Growing out of fears that innocent death row mates will be executed, New Mexico joined other states that have either abolished the death penalty or put it on hold pending review of the practice.
The office of New Mexico Gov. Bill Richardson announced that the governor signed a bill yesterday that abolishes the death penalty, replacing it with life in prison without the possibility of parole.
"Regardless of my personal opinion about the death penalty, I do not have confidence in the criminal justice system as it currently operates to be the final arbiter when it comes to who lives and who dies for their crime."
"Faced with the reality that our system for imposing the death penalty can never be perfect, my conscience compels me to replace the death penalty with a solution that keeps society safe.
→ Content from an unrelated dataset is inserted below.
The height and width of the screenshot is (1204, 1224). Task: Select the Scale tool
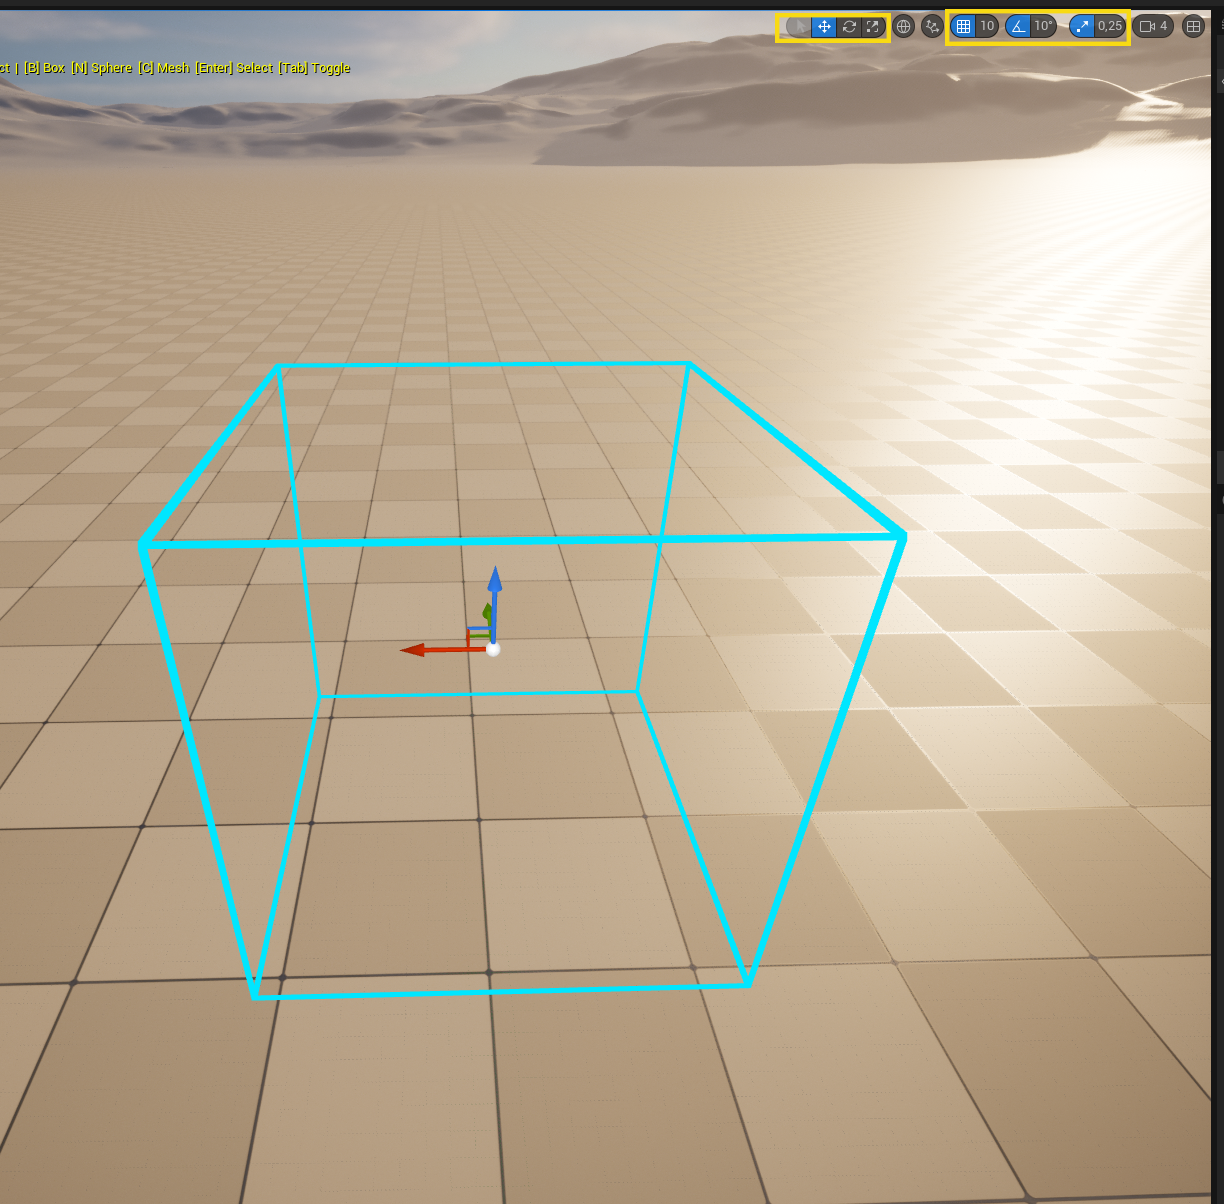(x=872, y=27)
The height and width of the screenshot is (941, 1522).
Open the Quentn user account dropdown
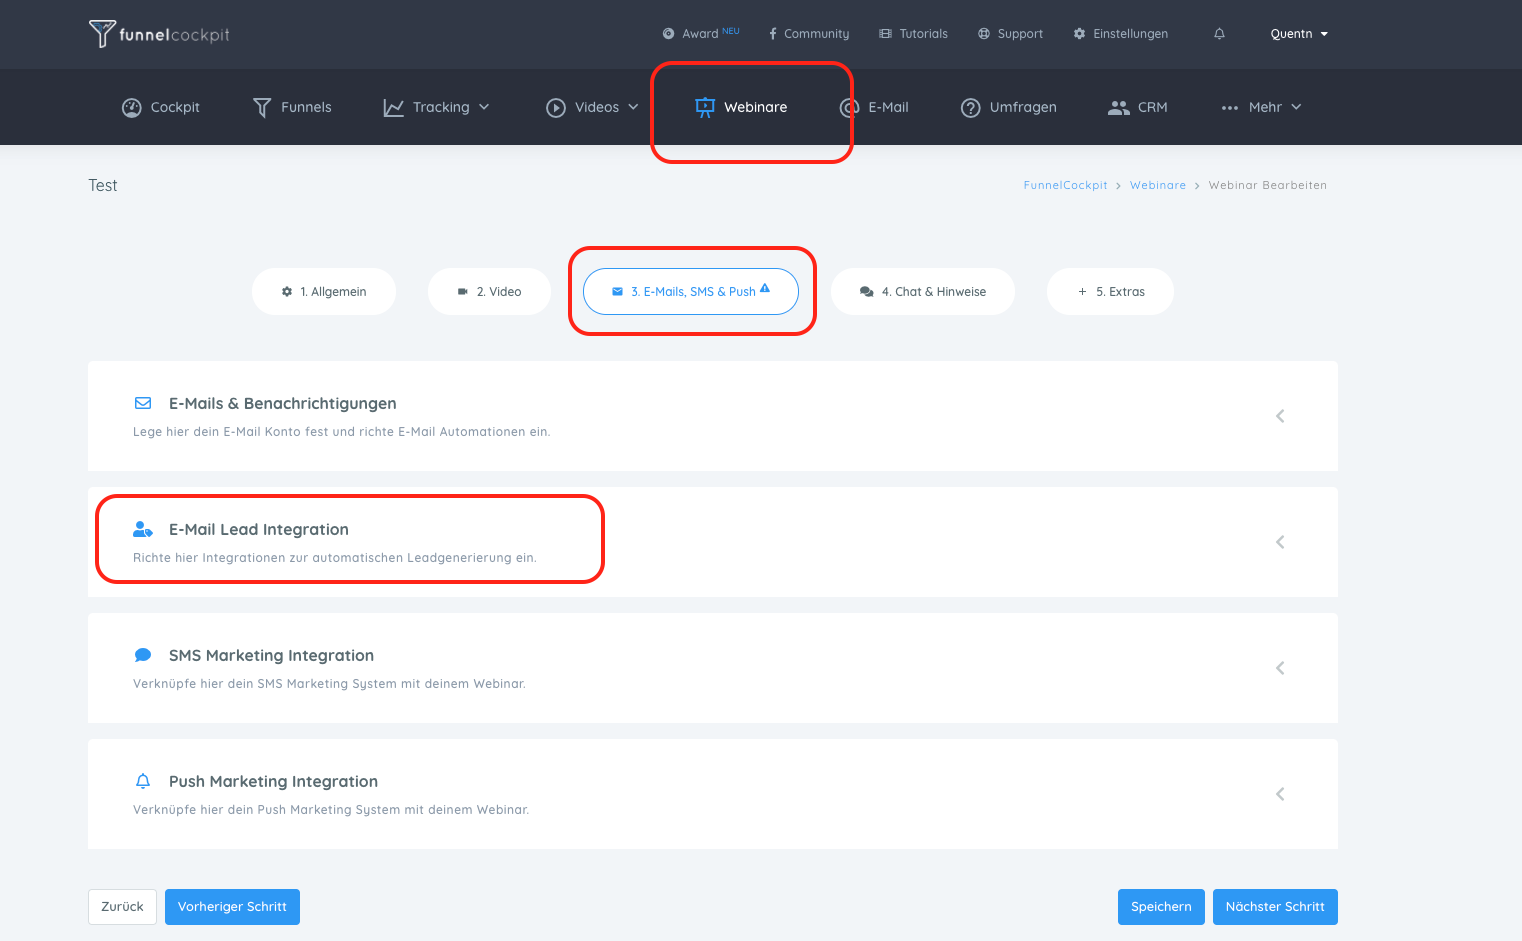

"Throughout my adult life, I have been a firm believer in the death penalty as a just punishment -- in very rare instances, and only for the most heinous crimes. I still believe that."
New Mexico joins 14 other state that no longer impose the death penalty, with several other states considering changes in their capital punishment laws.
Richardson also said he is bothered by the fact that so many minorities are “over-represented” in death row populations.
New Mexico state Rep. Gail Chasey, who first introduced the bill 10 years ago, echoed the sentiment that the appeals process is very costly. She said reversing the death penalty will “spare” the state from mounting costs of the appeal process.
She also stressed the hardship on the families of victims that the appeal process causes. She said:
"Every time there is a court hearing, a conviction, an appeal, the focus is on the defendant, but the family still has to go through it all again and again. It's very, very hard for the families. It reopens the wounds each time. We can put that money toward enhancing law enforcement, public works, you name it."